The observation space and action space of resulted environment are channel-first single environment’s space, but each time the observation/action’s first dimension is always equal to num_envs (sync mode) or equal to batch_size (async mode).

envpool.make_gym, envpool.make_dm, and envpool.make_gymnasium are shortcuts for envpool.make(..., env_type="gym" | "dm" | "gymnasium"), respectively.

envpool.make_spec

If you don’t want to create a fake environment, meanwhile want to get the observation / action space, envpool.make_spec would help. The argument is the same as envpool.make, and you can use

  • spec.observation_space gym’s observation space;

  • spec.action_space gym’s action space;

  • spec.observation_spec() dm_env’s observation spec;

  • spec.action_spec() dm_env’s action spec;

to get the desired spec.

Extended API

We mainly change two functions’ semantic: reset and step, meanwhile add another two primitives send and recv:

  • reset(id: Union[np.ndarray, None]) -> TimeStep: reset the given id envs and return the corresponding observation;

  • async_reset() -> None: it only sends the reset command to the executor and return nothing;

  • send(action: Any, env_id: Optional[np.ndarray] = None) -> None: send the action with corresponding env ids to executor (thread pool). action can be numpy array (single observation) or a dict (multiple observations);

  • recv() -> Union[TimeStep, Tuple[Any, np.ndarray, np.ndarray, np.ndarray]] : receive the finished env ids (in timestep.observation.obs.env_id (dm) or info["env_id"] (gym)) and corresponding result from executor;

  • step(action: Any, env_id: Optional[np.ndarray] = None) -> Union[TimeStep, Tuple[Any, np.ndarray, np.ndarray, Any]]: given an action, an env (maybe with player) id list where len(action) == len(env_id), the envpool will put these requests into a thread pool; then, if it reaches certain conditions (explain later), it will return the env id list env_id and result that finished stepping.

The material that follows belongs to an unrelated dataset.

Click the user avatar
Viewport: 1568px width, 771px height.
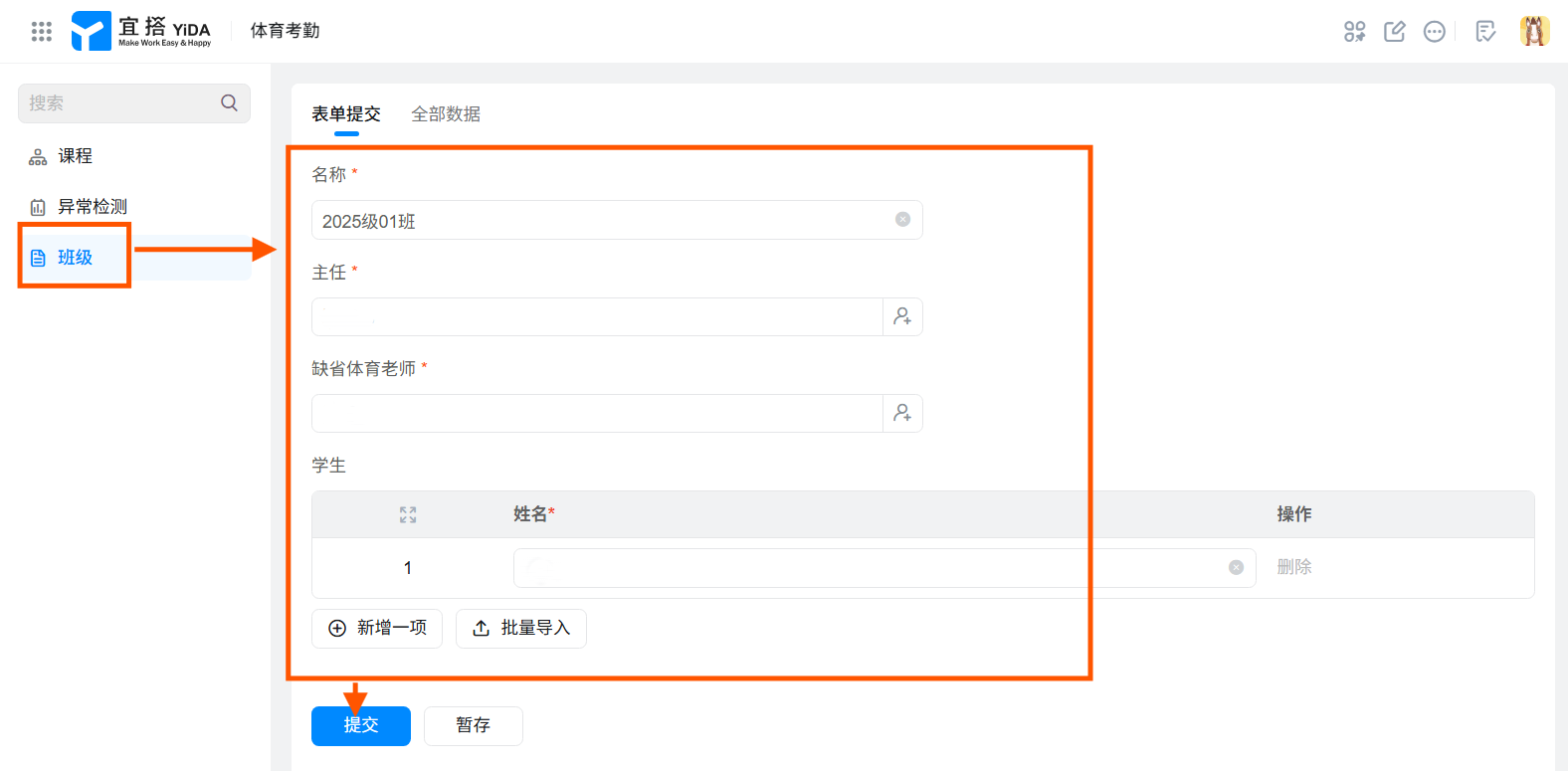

In short, step(action, env_id) == send(action, env_id); return recv()

Action Input Format

EnvPool supports two action formats in send and step:

  • (action: np.ndarray, env_id: Optional[np.ndarray] = None): for single-array action input;

  • action: Dict[str, Any]: for multi key-value action input, or in multi-player env some player’s action space are not the same.

For example, in Atari games, we can use the following action formats:

envpool.send(np.ones(batch_size))
envpool.send(np.ones(batch_size), env_id=np.arange(batch_size))
envpool.send({
  # note: please be careful with dtype here
  "action": np.ones(batch_size, dtype=np.int32),
  "env_id": np.arange(batch_size, dtype=np.int32),
 })

For the first and second cases, use env.step(action, env_id); for the third case, use env.step(action) where action is a dictionary.

Data Output Format

function

gym & gymnasium

dm

reset

env_id -> obs array (single observation)
or an obs dict (multi observation)
or (obs, info) tuple (when gym_reset_return_info == True)

env_id -> TimeStep(FIRST, obs|info|env_id, rew=0, discount or 1)

step

(obs, rew, done, info|env_id) or (obs, rew, terminated, truncated, info|env_id) (when Gym >= 0.26.0)

TimeStep(StepType, obs|info|env_id, rew, discount or 1 - done)

Note: gym.reset() doesn’t support async step setting because it cannot get env_id from reset() function, so it’s better to use low-level APIs such as send and recv.

Batch Size

In asynchronous setting, batch_size means when the finished stepping thread number >= batch_size, we return the result. The figure below demonstrate this idea (waitnum is the same as batch_size):

../_images/async.png

The synchronous step is a special case by using the above API: batch_size == num_envs, id is always all envs’ id.

Auto Reset

EnvPool enables auto-reset by default. Let’s suppose an environment that has a max_episode_steps = 3. When we call env.step(action) five consecutive times, the following would happen:

  1. the first call would trigger env.reset() and return with done = False and reward = 0, i.e., the action will be discarded;

  2. the second call would trigger env.step(action) and elapsed step is 1;

  3. the third call would trigger env.step(action) and elapsed step is 2;

  4. the fourth call would trigger env.step(action) and elapsed step is 3. At this time it returns done = True and (if using gym) info["TimeLimit.truncated"] = True;

  5. the fifth call would trigger env.reset() since the last episode has finished, and return with done = False and reward = 0, i.e., the action will be discarded.

#

User Call

Actual

Elapsed

Misc

1

env.step(a)

env.reset()

0

2

env.step(a)

env.step(a)

1

3

env.step(a)

env.step(a)

2

4

env.step(a)

env.step(a)

3

Hit max_episode_steps

5

env.step(a)

env.reset()

0